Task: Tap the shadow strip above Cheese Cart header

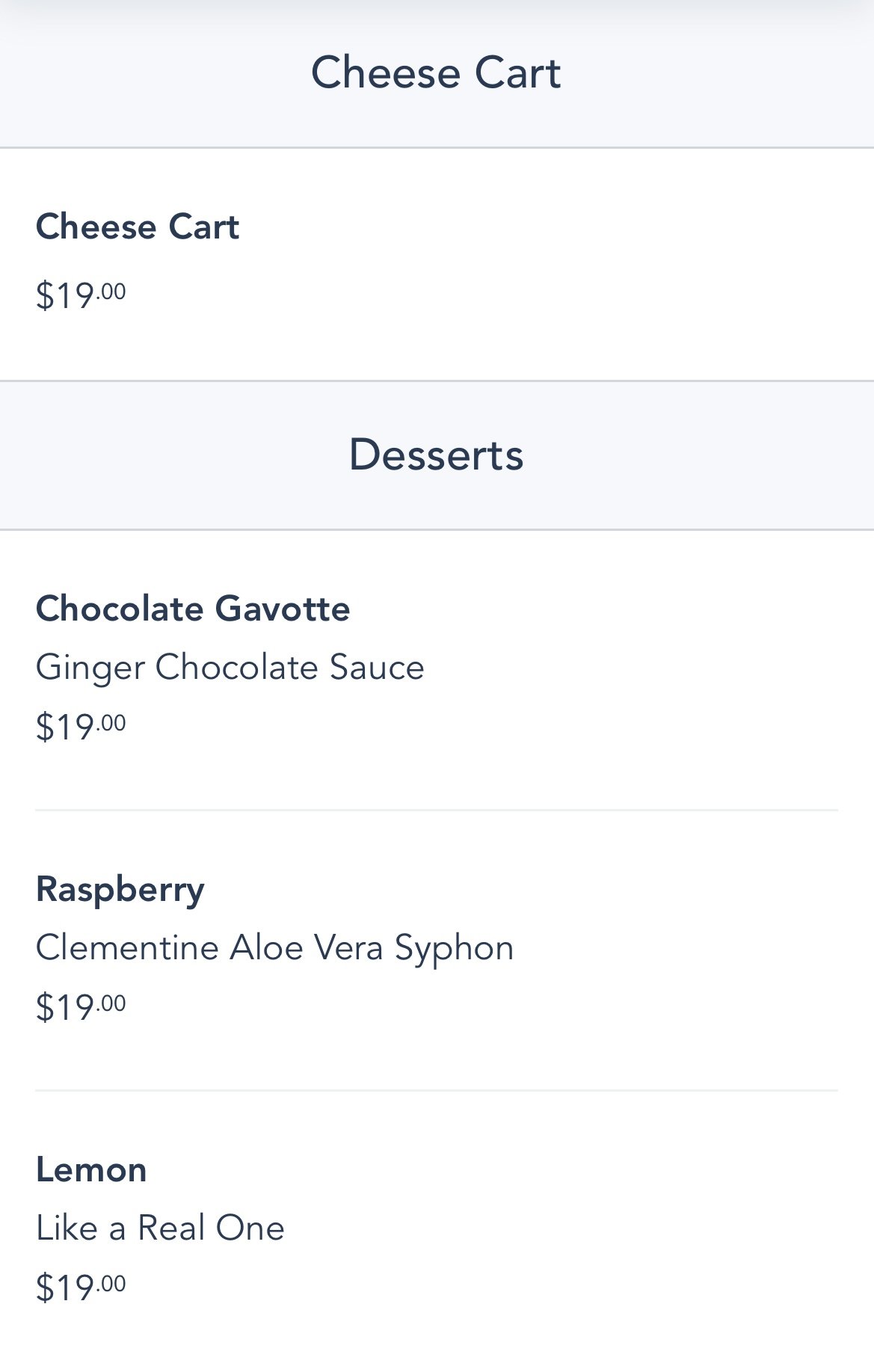Action: point(436,10)
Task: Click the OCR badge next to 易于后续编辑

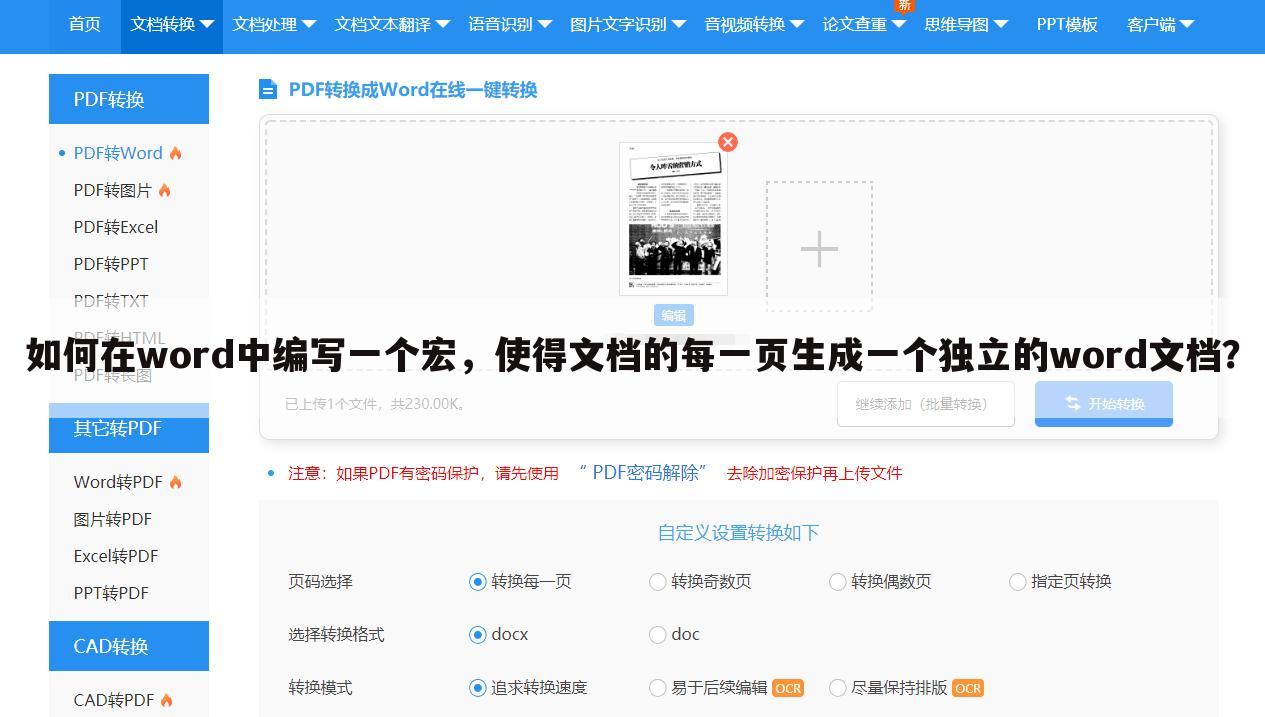Action: click(789, 688)
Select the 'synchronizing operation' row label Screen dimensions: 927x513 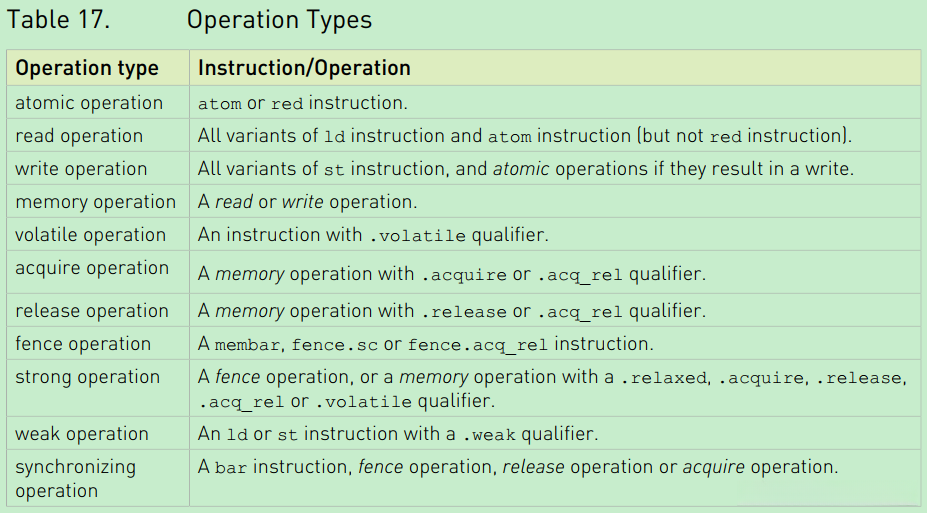click(75, 478)
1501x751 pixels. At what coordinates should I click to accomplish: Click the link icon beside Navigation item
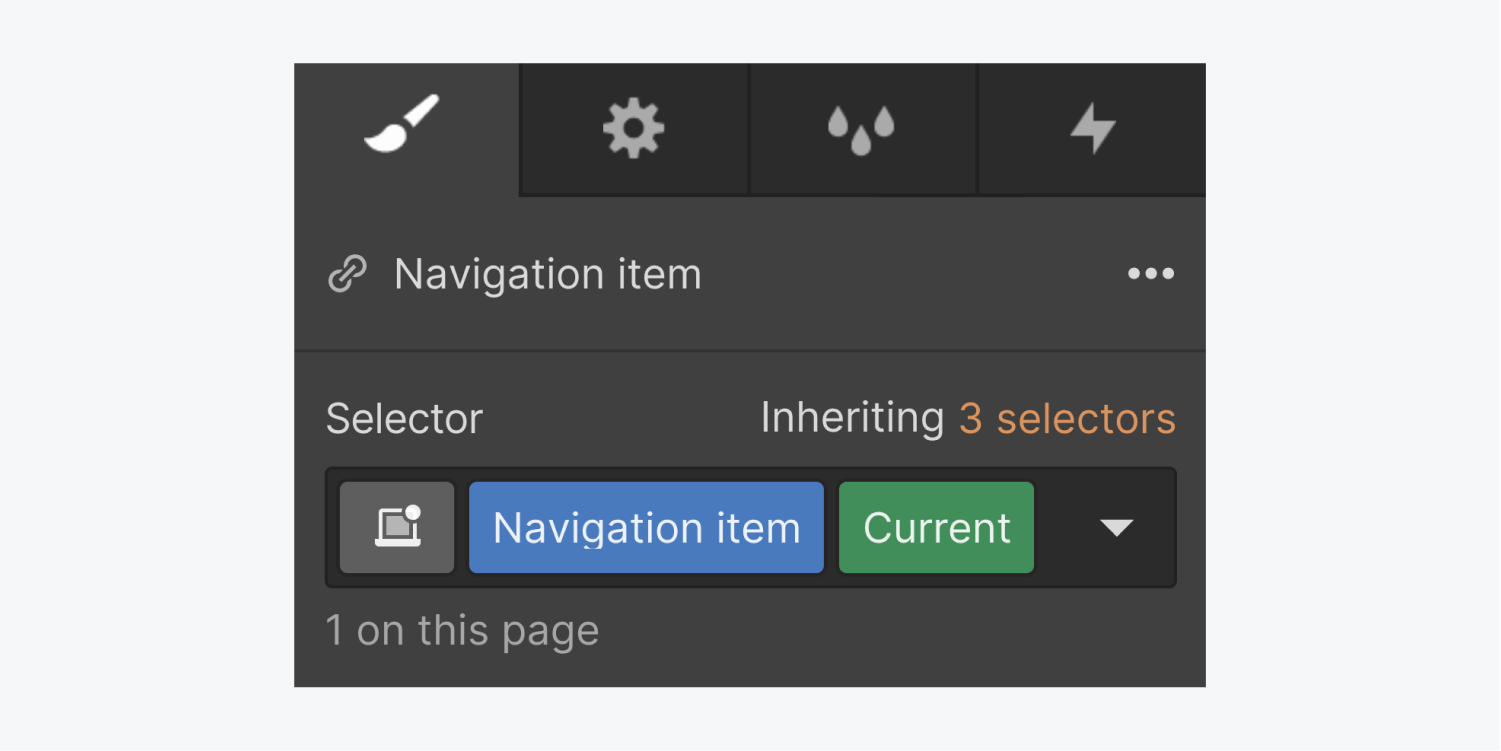click(x=347, y=274)
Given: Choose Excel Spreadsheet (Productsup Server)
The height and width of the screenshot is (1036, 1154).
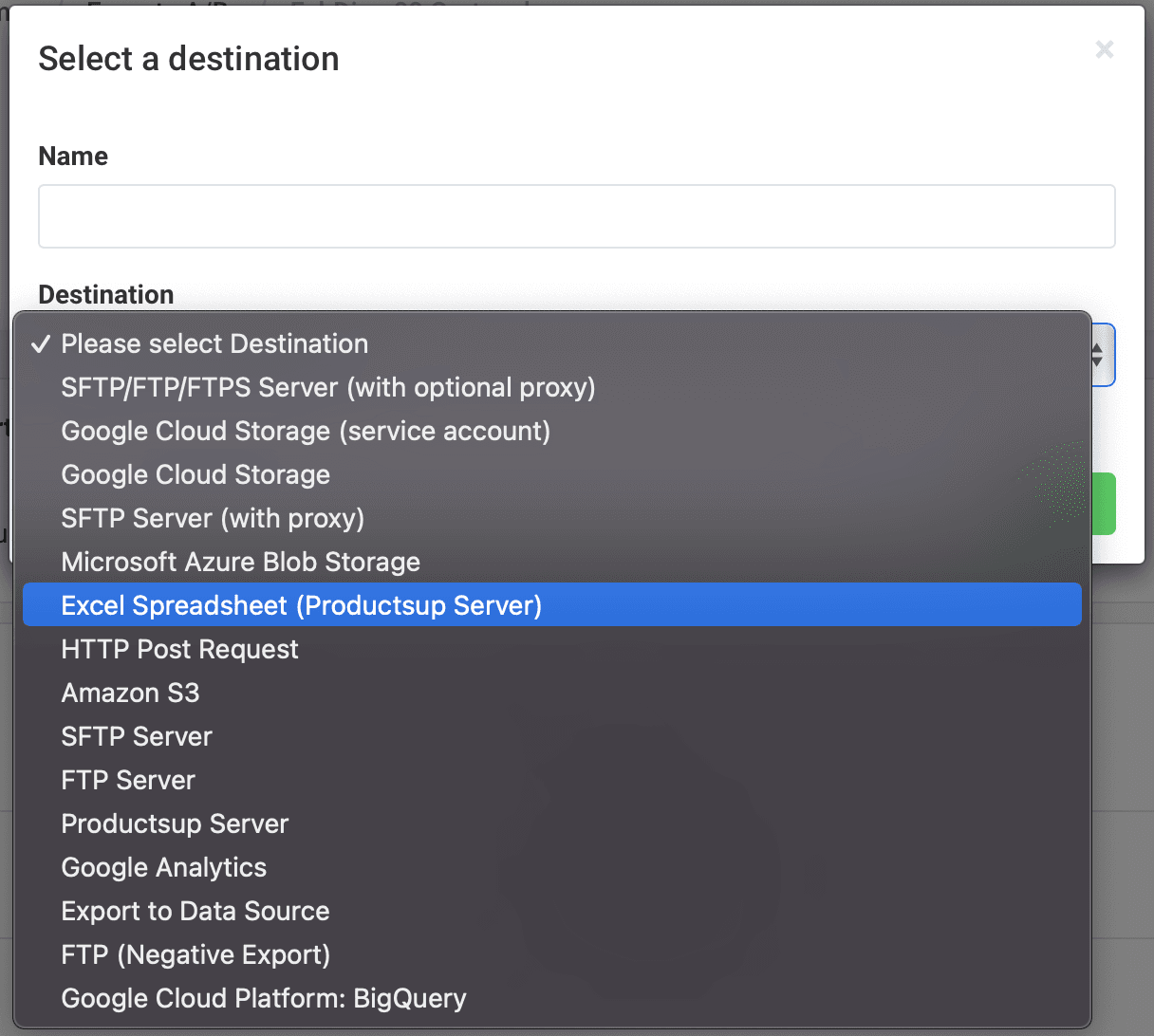Looking at the screenshot, I should tap(301, 605).
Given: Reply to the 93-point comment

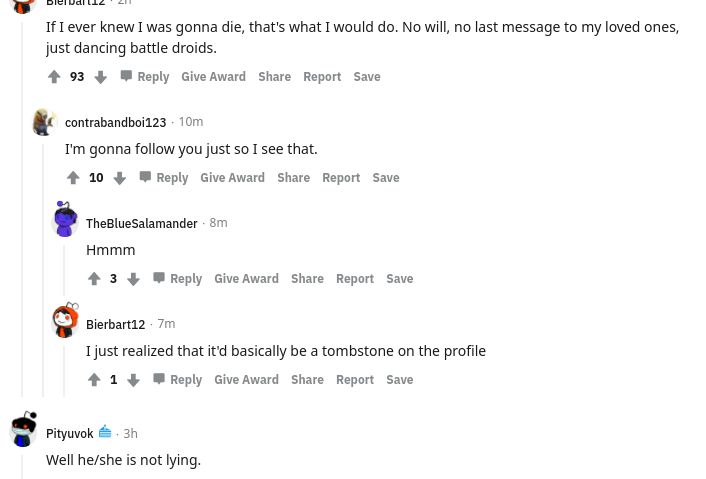Looking at the screenshot, I should tap(144, 77).
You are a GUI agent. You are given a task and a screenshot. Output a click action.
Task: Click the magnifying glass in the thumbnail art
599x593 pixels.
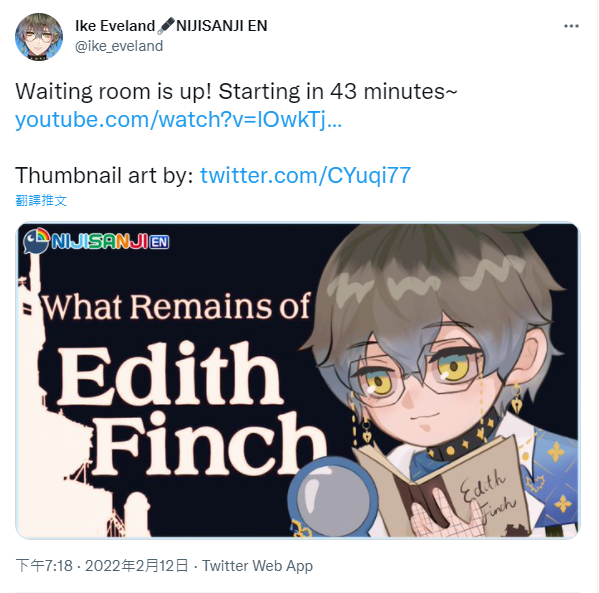click(331, 495)
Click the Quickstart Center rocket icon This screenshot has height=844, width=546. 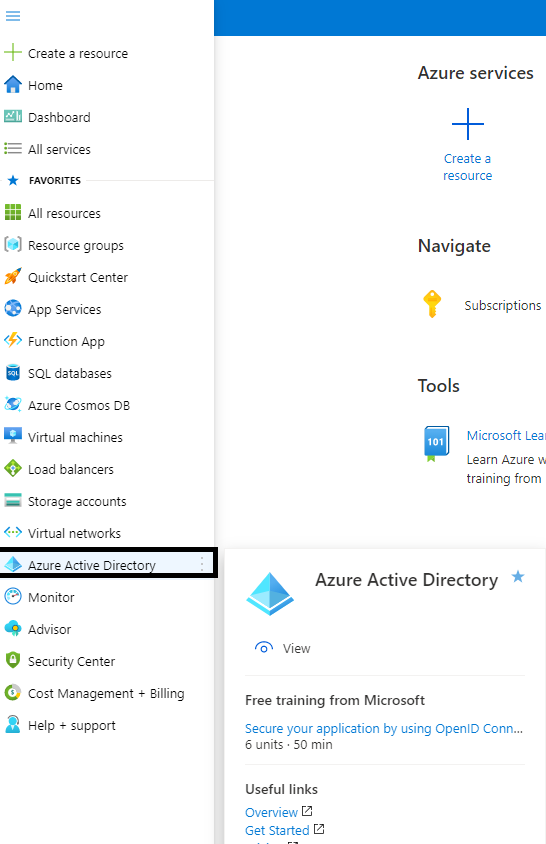(13, 277)
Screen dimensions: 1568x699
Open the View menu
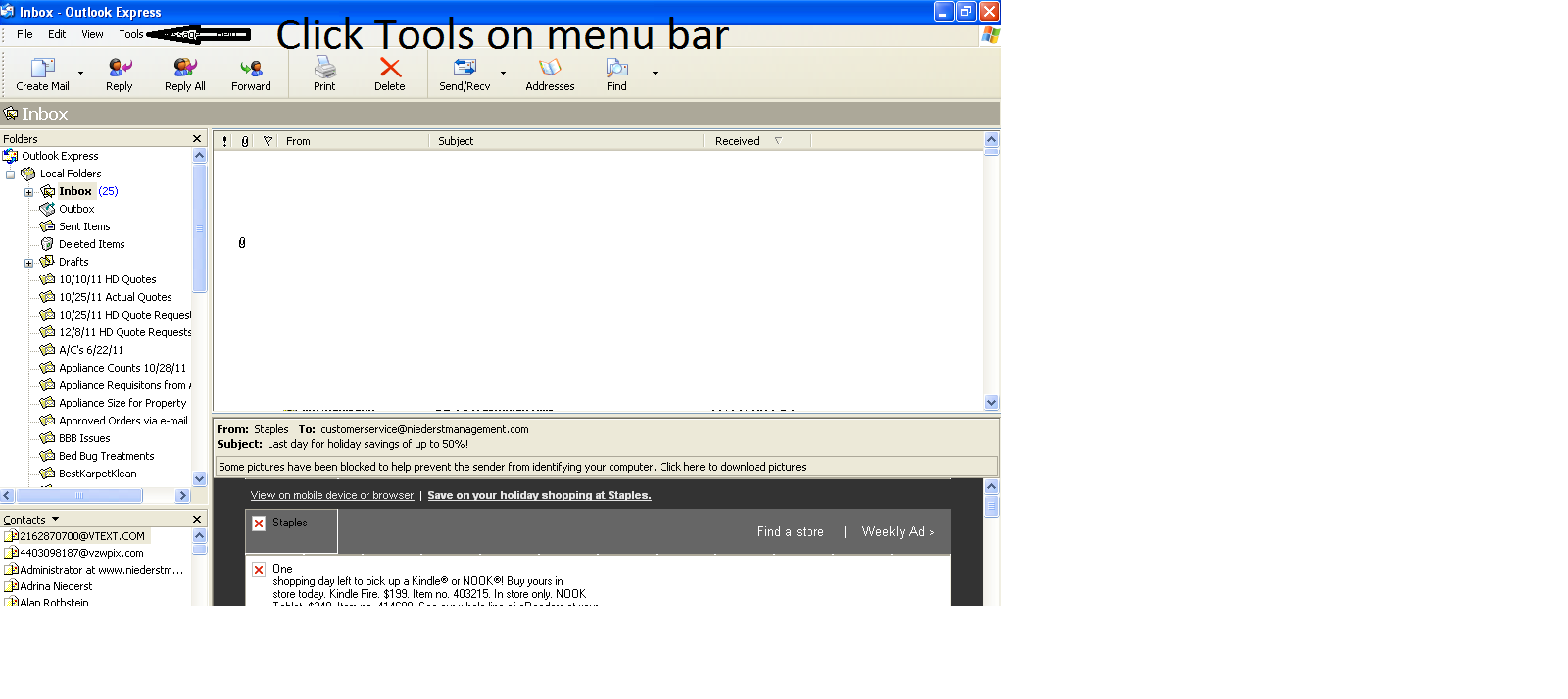tap(92, 34)
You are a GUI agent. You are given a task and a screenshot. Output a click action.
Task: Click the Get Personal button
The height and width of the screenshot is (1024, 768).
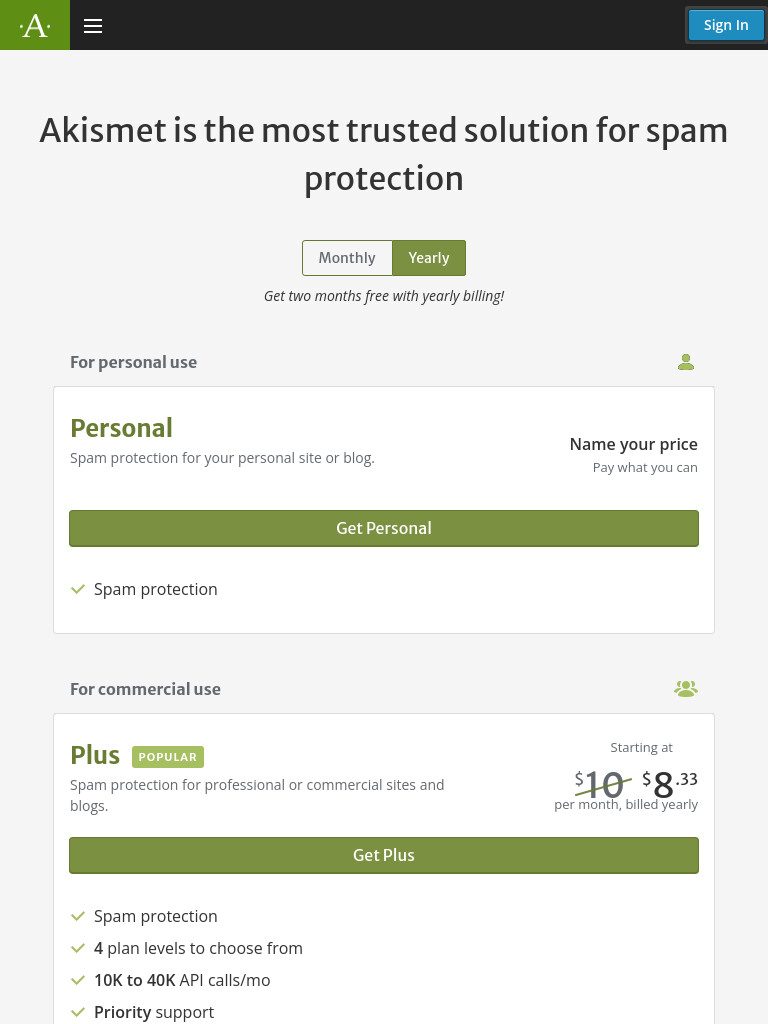click(384, 528)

-*-

> **DESCRIPTION OF THE TASK**:
Both ends included, copy the lines from the one holding "Task: Click the Get Personal button" to the last line of the entries exactly, with all pictures left out.

> **ANSWER TO THE PROBLEM**:
Task: Click the Get Personal button
The height and width of the screenshot is (1024, 768).
click(384, 528)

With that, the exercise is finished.